Here is a "global" description of the sheaf of algebras $\mathcal{O}_{\mathcal{X}}$.  For the affine space $\mathbb{A}$ associated to the vector space $\text{Ext}^1_{\mathcal{O}_X}(\Omega_{X/k},\mathcal{O}_X)$, on the product $\mathbb{A}\times_{\text{Spec}(k)} X$, there is a universal short exact sequence of locally free sheaves, $$ 0 \to \mathcal{O} \to \mathcal{E} \to \text{pr}_X^* \Omega_{X/k} \to 0.$$  If you restrict this to $B$, you get a short exact sequence of locally free $\mathcal{O}_X$-modules on the underlying topological space $X$, $$ 0 \to \mathcal{O}_X\otimes_k \mathcal{O}_B/\mathfrak{m}_B^2 \to \mathcal{F} \xrightarrow{p} \Omega_{X/k} \otimes_k \mathcal{O}_B/\mathfrak{m}_B^2 \to 0. $$  The inclusion of constants $k\to \mathcal{O}_B/\mathfrak{m}_B^2$ gives both a $\mathcal{O}_X$-homomorphism $\Omega_{X/k}\otimes_k k \to \Omega_{X/k}\otimes_k \mathcal{O}_B/\mathfrak{m}_B^2$ and a "quotient by constants" $\mathcal{O}_X$-homomorphism $\mathcal{O}_X\otimes_k \mathcal{O}_B/\mathfrak{m}_B^2 \to \mathcal{O}_X\otimes_k \mathfrak{m}_B/\mathfrak{m}_B^2$.  Taking the pullback of the short exact sequence by the first map and the pushout by the second gives a short exact sequence of $\mathcal{O}_X$-modules,  $$ 0 \to \mathcal{O}_X\otimes_k \mathfrak{m}_B/\mathfrak{m}_B^2 \to \mathcal{F} \xrightarrow{p} \Omega_{X/k} \otimes_k k \to 0. $$ Note that every local section $f$ of $\mathcal{F}$ comes from a local section $e$ of $\mathcal{E}$ such that $p(e)$ equals $\omega\otimes 1$ for some local section $\omega$ of $\Omega_{X/k}$.  Also, two such sections $e$ and $e'$ are considered equivalent if their difference is the image of some $b\otimes 1$ with $b$ a local section of $\mathcal{O}_X$.

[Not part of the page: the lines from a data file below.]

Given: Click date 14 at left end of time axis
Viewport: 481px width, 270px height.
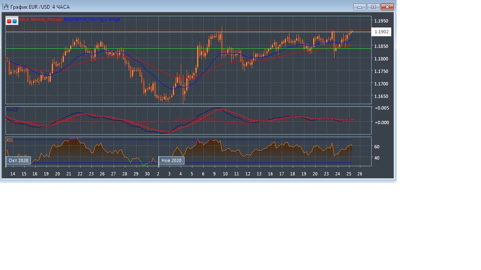Looking at the screenshot, I should (13, 174).
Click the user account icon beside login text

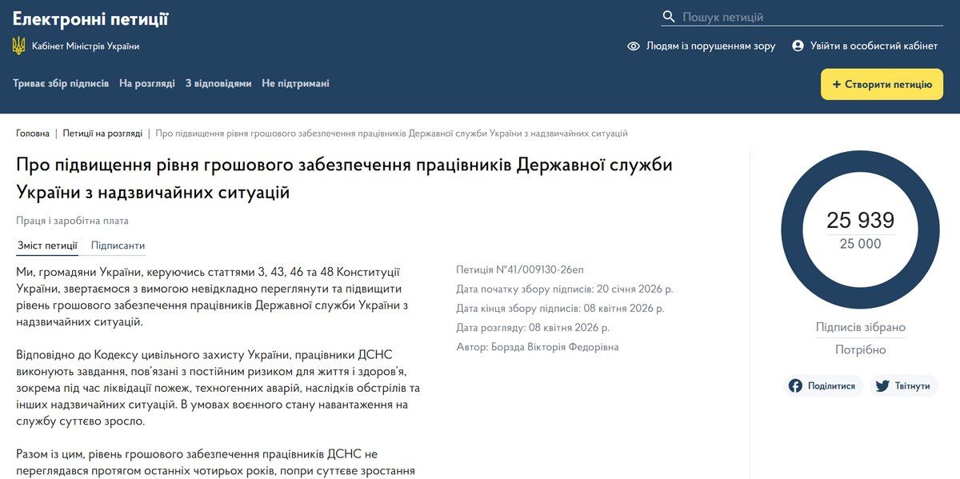(798, 46)
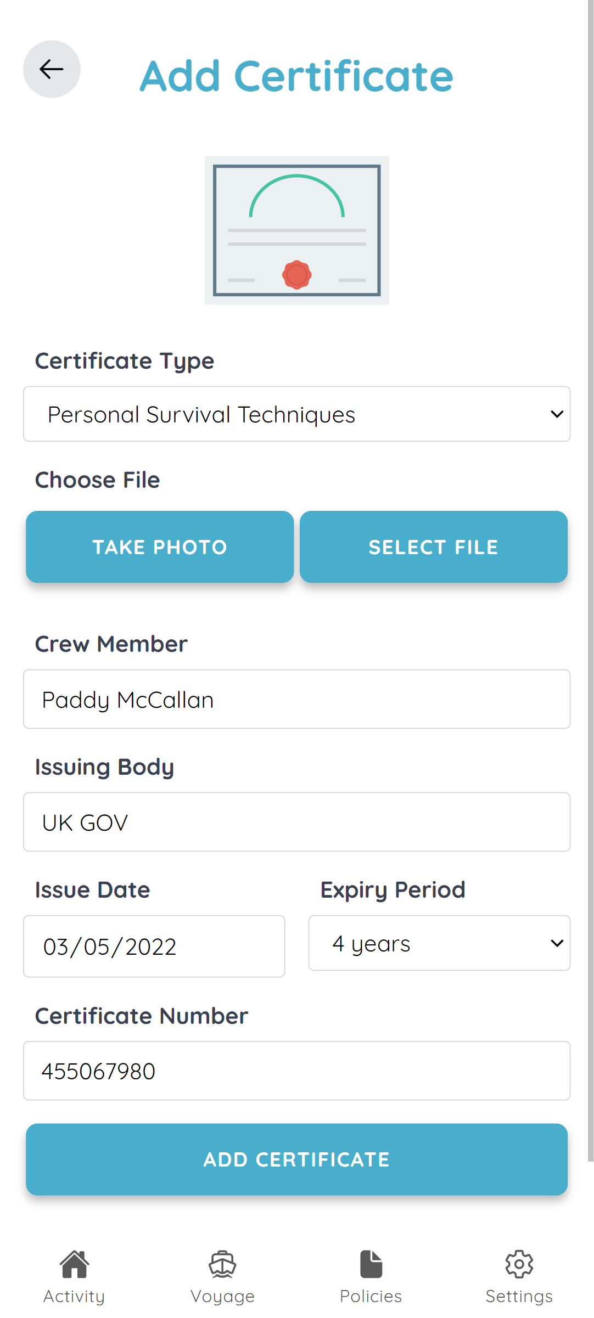
Task: Click the certificate preview image
Action: [296, 230]
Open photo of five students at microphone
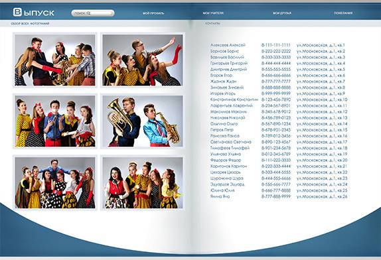 coord(55,121)
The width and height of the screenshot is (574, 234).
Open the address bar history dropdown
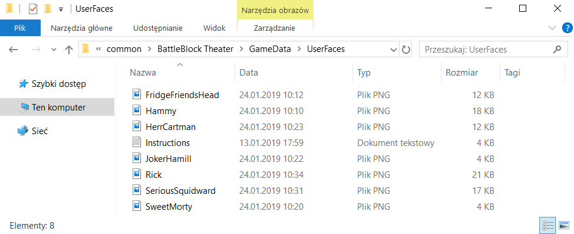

There is a natural $k$-linear derivation, $$d_{X/k}: \mathcal{O}_X \to \Omega_{X/k}.$$  The pullback of the short exact sequence by this derivation is a short exact sequence, $$ 0 \to \mathcal{O}_X\otimes_k \mathfrak{m}_B/\mathfrak{m}_B^2 \to \mathcal{O}_{\mathcal{X}} \xrightarrow{q} \mathcal{O}_X \otimes_k k,$$ where $\mathcal{O}_{\mathcal{X}}$ consists of pairs $(a,f)$ of a section $a$ of $\mathcal{O}_X\otimes_k k$ and a section $f$ of $\mathcal{F}$ such that $d_{X/k}(a)$ equals $p(f)$.  Define the product of $(a,f)$ and $(a',f')$ by $(aa',af'+a'f)$.  This makes $\mathcal{O}_{\mathcal{X}}$ into a sheaf of algebras, and $q$ is a homomorphism of sheaves of algebras.  For every constant $c\in k$, there is an element $(a,f)=(c,0)$.  Similarly, for every element $t\in \mathfrak{m}_B/\mathfrak{m}_B^2$, there is an element $(a,f)=(0,1\otimes t)$.  Altogether, this defines a ring homomorphism from $\mathcal{O}_B/\mathfrak{m}_B^2$ to $\Gamma(X,\mathcal{O}_{\mathcal{X}})$ making $\mathcal{O}_{\mathcal{X}}$ into a sheaf of $\mathcal{O}_B/\mathfrak{m}_B^2$-algebras.  The homomorphism $q$ is the quotient by the ideal generated by $\mathfrak{m}_B/\mathfrak{m}_B^2$.  Thus, the natural $\mathcal{O}_B/\mathfrak{m}_B^2$-module homomorphism, $$\mathcal{O}_{\mathcal{X}}/\mathfrak{m}_B \otimes_k \mathfrak{m}_B/\mathfrak{m}_B^2 \to \mathfrak{m}_B\cdot \mathcal{O}_{\mathcal{X}},$$ is an isomorphism.  From the local flatness criterion, $\mathcal{O}_{\mathcal{X}}$ is flat as an $\mathcal{O}_B/\mathfrak{m}_B^2$-algebra.  Thus the sheaf of $\mathcal{O}_B/\mathfrak{m}_B^2$-algebras $\mathcal{O}_{\mathcal{X}}$ together with the algebra homomorphism $q$ defines a flat deformation $\mathcal{X}$ of $X$ over $B$.